Four out of five property investors based in Hong Kong, Dubai, South Africa and the UK are still investing in British real estate, research claims, with a quarter of UK-based investors suggesting Brexit is their reason for doing so.
A poll of 450 high net worth investors based in these four countries indicated that 85 per cent of those invested in either residential or commercial property were still keen on the asset class and looking for new investment opportunities in Britain.
The cost of buying British property has been pulled down since the Brexit vote by the fall in the pound, however, a tax crackdown has made it more expensive.
Seven Capital director Andy Foote
Seven Capital’s Andy Foote said: ‘The fact that one quarter of property investors say that Brexit was the catalyst for their investment is really interesting.
‘What it shows is that there’s a firm confidence among a good number of UK investors, likely the most seasoned in the property world.

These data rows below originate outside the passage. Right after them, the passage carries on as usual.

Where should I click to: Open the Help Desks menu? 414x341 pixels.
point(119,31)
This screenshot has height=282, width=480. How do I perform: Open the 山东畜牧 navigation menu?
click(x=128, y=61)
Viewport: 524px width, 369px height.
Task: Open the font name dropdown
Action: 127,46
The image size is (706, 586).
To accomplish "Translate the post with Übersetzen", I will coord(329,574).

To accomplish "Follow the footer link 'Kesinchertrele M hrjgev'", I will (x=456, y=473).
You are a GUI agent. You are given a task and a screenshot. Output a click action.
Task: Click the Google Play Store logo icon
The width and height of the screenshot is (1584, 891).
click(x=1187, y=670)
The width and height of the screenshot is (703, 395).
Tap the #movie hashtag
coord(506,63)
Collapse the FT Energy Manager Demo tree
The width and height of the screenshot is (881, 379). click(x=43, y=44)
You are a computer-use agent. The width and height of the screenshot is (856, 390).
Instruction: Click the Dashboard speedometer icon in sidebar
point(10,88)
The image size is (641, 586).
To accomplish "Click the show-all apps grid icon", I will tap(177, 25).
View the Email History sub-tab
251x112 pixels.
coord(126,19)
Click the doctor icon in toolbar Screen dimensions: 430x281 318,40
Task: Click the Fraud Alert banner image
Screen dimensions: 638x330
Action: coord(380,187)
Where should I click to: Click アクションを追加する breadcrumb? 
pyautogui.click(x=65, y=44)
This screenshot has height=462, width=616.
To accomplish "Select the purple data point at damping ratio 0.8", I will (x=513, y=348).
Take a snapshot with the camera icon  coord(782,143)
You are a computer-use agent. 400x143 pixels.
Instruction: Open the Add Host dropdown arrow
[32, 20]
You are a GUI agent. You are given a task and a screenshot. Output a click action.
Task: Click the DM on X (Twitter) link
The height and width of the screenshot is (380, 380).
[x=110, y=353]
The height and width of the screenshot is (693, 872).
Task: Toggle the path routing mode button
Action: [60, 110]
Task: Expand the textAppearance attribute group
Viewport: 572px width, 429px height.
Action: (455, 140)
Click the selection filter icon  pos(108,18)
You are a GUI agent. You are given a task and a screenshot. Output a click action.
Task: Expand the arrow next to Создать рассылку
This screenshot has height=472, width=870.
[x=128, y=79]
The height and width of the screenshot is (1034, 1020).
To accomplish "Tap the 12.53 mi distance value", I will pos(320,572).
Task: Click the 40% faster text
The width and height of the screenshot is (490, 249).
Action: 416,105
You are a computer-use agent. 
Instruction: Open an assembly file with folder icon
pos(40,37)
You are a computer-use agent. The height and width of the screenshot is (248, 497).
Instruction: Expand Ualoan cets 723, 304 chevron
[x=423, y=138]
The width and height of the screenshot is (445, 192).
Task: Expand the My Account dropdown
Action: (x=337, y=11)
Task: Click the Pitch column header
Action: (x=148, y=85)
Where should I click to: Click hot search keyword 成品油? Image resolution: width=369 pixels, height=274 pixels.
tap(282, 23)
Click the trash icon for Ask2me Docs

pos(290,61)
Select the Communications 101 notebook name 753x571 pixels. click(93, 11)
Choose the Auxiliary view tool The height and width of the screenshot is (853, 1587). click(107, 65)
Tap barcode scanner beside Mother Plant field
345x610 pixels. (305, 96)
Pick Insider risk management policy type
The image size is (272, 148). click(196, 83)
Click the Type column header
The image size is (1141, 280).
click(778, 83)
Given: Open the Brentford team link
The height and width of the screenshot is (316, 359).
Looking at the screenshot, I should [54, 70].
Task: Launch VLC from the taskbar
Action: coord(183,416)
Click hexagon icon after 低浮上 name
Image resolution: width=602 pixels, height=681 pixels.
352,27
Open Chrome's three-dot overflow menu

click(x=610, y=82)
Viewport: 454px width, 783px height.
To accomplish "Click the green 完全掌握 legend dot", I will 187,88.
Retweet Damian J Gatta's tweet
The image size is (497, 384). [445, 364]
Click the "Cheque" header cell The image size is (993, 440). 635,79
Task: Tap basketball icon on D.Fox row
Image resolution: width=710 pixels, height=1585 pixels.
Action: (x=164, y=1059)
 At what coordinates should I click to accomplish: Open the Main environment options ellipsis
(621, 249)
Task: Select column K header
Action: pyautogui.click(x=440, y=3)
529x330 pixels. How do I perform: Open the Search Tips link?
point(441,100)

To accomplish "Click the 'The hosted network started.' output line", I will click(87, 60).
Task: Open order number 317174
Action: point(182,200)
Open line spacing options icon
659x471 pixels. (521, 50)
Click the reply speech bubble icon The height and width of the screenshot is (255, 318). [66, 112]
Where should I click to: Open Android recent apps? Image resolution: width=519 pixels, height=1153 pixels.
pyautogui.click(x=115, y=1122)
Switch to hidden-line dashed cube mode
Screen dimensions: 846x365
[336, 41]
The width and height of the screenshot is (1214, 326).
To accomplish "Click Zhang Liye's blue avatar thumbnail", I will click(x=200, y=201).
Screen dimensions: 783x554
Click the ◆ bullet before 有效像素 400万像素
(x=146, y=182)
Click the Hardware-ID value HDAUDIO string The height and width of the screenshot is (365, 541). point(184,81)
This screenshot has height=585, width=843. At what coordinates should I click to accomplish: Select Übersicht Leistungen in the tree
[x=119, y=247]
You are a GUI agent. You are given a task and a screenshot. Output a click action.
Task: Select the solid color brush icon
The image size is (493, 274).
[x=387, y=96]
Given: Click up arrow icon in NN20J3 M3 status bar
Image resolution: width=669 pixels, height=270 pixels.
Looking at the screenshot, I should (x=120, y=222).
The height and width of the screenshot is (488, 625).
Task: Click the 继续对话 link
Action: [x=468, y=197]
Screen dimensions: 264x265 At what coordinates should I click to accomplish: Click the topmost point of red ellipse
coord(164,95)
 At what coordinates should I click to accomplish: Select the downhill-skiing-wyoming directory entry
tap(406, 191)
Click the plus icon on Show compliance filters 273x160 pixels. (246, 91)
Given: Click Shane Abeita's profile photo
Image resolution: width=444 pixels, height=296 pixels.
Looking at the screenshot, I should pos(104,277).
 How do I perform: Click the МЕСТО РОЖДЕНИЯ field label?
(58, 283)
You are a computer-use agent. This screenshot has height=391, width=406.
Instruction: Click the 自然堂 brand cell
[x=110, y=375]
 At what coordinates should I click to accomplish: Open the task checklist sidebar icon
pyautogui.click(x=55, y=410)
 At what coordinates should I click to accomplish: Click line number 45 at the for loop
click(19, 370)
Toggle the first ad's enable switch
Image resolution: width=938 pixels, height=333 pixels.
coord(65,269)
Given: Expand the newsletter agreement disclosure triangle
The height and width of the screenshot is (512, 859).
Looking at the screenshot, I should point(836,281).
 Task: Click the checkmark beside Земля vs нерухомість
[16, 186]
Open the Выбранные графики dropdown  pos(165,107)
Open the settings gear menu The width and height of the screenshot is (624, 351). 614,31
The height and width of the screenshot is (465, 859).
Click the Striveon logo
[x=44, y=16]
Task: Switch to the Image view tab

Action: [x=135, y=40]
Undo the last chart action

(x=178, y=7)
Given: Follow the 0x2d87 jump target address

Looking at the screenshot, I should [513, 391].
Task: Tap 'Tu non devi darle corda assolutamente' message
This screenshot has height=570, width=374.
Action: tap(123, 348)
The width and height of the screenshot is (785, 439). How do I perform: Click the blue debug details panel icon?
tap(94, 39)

‘It follows Warren Buffet’s now-famous quote suggesting investors should be “fearful when others are greedy and greedy when others are fearful”.
‘If this is a rule to play by, then now certainly would seem like a good time to invest.’
And in September last year, Bank of England governor Mark Carney told mortgage lenders to stress borrowers’ affordability based on house prices plummeting 30 per cent if no deal is reached on Brexit.
While Carney’s consideration was for the stability of the banking system in an absolute worst-case scenario, clearly a fall in property values is a genuine concern for the market as the UK approaches 29 March.
But despite the potentially gloomy outlook, the Seven research isn’t alone in arguing that conditions might not look so bad to potential investors.
Knight Frank recently published research which found that the UK had reclaimed its position as Europe’s leading commercial property investment market in 2018.
Over the course of the year the UK overtook Germany to become the favourite destination for property investors, the research suggested.
Its survey of 155 leading property investors representing organisations with an excess of £500billion of real estate assets under management found that 21 per cent of investors identified the UK as their preferred investment market in 2018, up from 12 per cent in 2017.
While over half do anticipate a reduction in investor demand over the next three to five years, a third of investors see demand for UK assets increasing.
Chris Bell, managing director, Europe, at Knight Frank, said: ‘There is a huge weight of capital to be allocated to European real estate, including an unprecedented level of private equity dry powder, and a growing pool of private wealth. The question is where it will be deployed.
‘The emergence of the UK as the European market of choice in 2019 is interesting, suggesting many think that pricing looks attractive.’